Why do people with cystic fibrosis (CF) have such trouble with lung infections? The conventional view is that people with CF are at greater risk for lung infections because thick, sticky mucus builds up in their lungs, allowing bacteria to thrive. CF is caused by a mutation that affects the composition of the mucus.
Rabindra Tirouvanziam, an immunologist at Emory, says a better question is: what type of cell is supposed to be fighting the bacteria?
The answer is neutrophils, one of the most abundant types of immune cells and foot soldiers against bacterial infections. When neutrophils get into the lungs in people with CF, they change behavior and shut off the expression of genes that would be important for them to combat bacteria. They stay around in the lungs, and release harmful proteins that interfere with other cells’ ability to clean up the bacteria.
Tirouvanziam’s lab has developed a culture system for studying neutrophil behavior, a model for how they act in the lungs. The system makes the neutrophils pass through a layer of lung epithelial cells. Under the influence of lung fluids obtained from CF patients, neutrophils turn what Tirouvanziam calls GRIM (Granule Release, Immunomodulatory, Metabolic). They’re feeding but not fighting: highly metabolically active, but not producing the molecules needed for bactericidal activity.
In a recent paper published in Cell Reports Medicine, researchers show that they can reverse the GRIM fate by applying alpha-amanitin, which blocks RNA transcription, and bring back bactericidal activity. This is a sledgehammer approach, because alpha-amanitin shuts down everything – it’s the toxic ingredient in destroying angel/death cap mushrooms.
Thus, alpha-amanitin would not be appropriate as a therapeutic medication. But it is a tantalizing hint of more specific approaches to come – related papers are on the way, Tirovanziam says. Reviving the anti-bacterial ability of neutrophils should be applicable regardless of the pathogen, and independent of antibiotic resistance, he adds.

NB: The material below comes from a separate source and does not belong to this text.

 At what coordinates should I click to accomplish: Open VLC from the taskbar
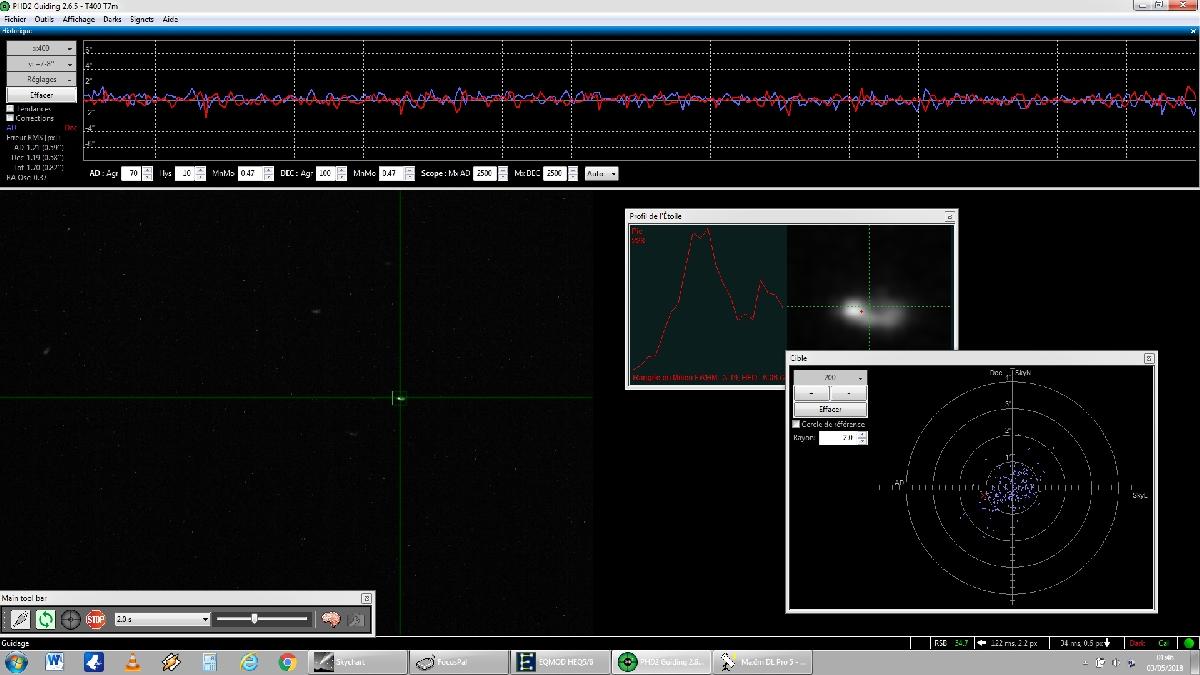pyautogui.click(x=132, y=662)
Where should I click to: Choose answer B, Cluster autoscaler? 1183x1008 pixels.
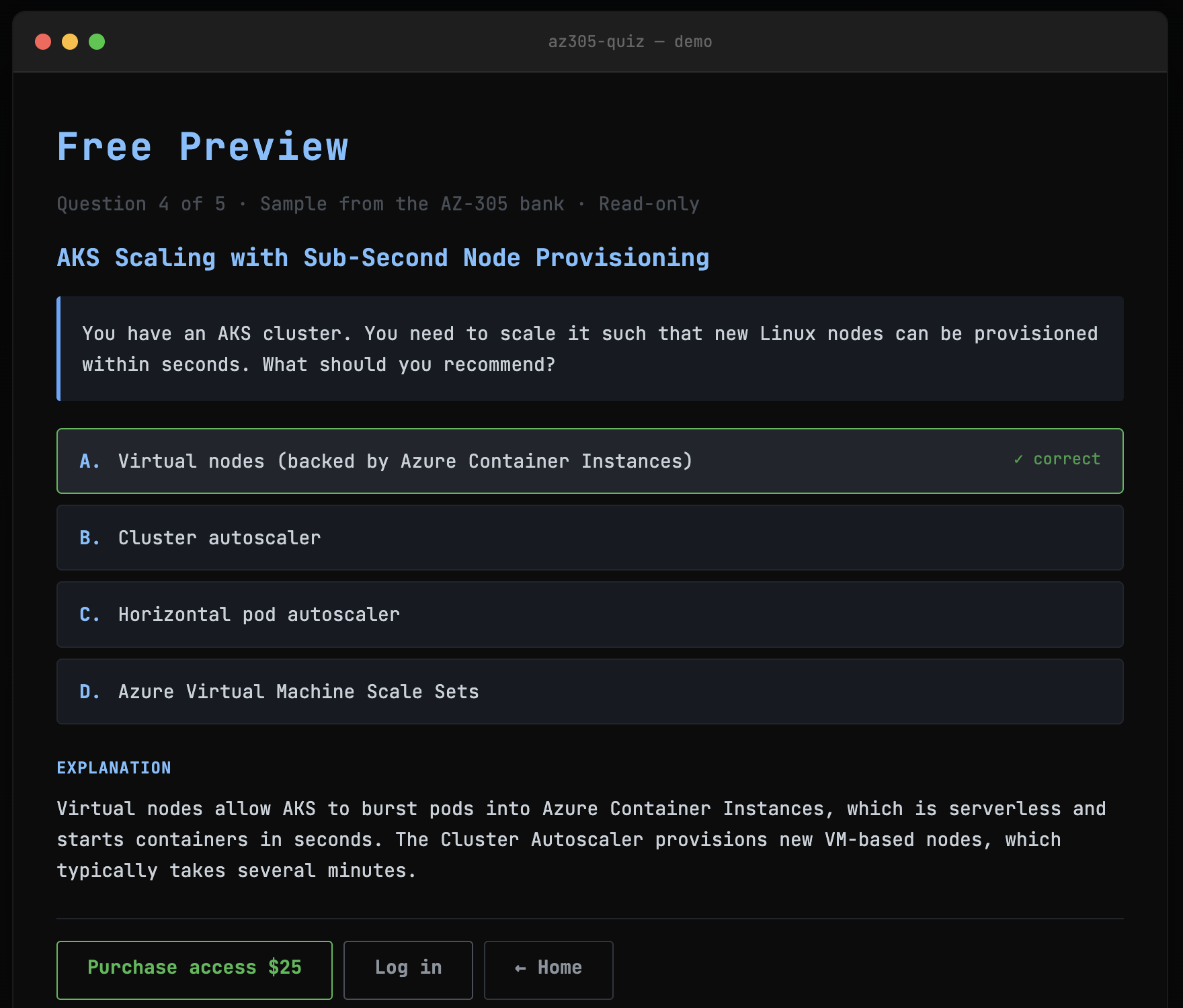(219, 538)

“We can steer them in the right direction,” he says. “We are starting to realize that neutrophils have multiple programs and pathways – sort of like T cells. And we can show that it is being exposed to CF lung fluid that makes them go wrong – it’s not intrinsic to the neutrophils.”
The paper also says that scientists in his lab have been separating lung fluids from CF patients into fractions, in order to isolate the molecular entities responsible for steering neutrophils down the wrong path.
The first author of the Cell Reports Medicine paper was former graduate student Camila Margaroli, currently a postdoc at UAB. Tirouvanziam’s lab is part of Emory’s Department of Pediatrics and the Emory-Children’s Healthcare Center for Cystic Fibrosis and Airways Disease Research.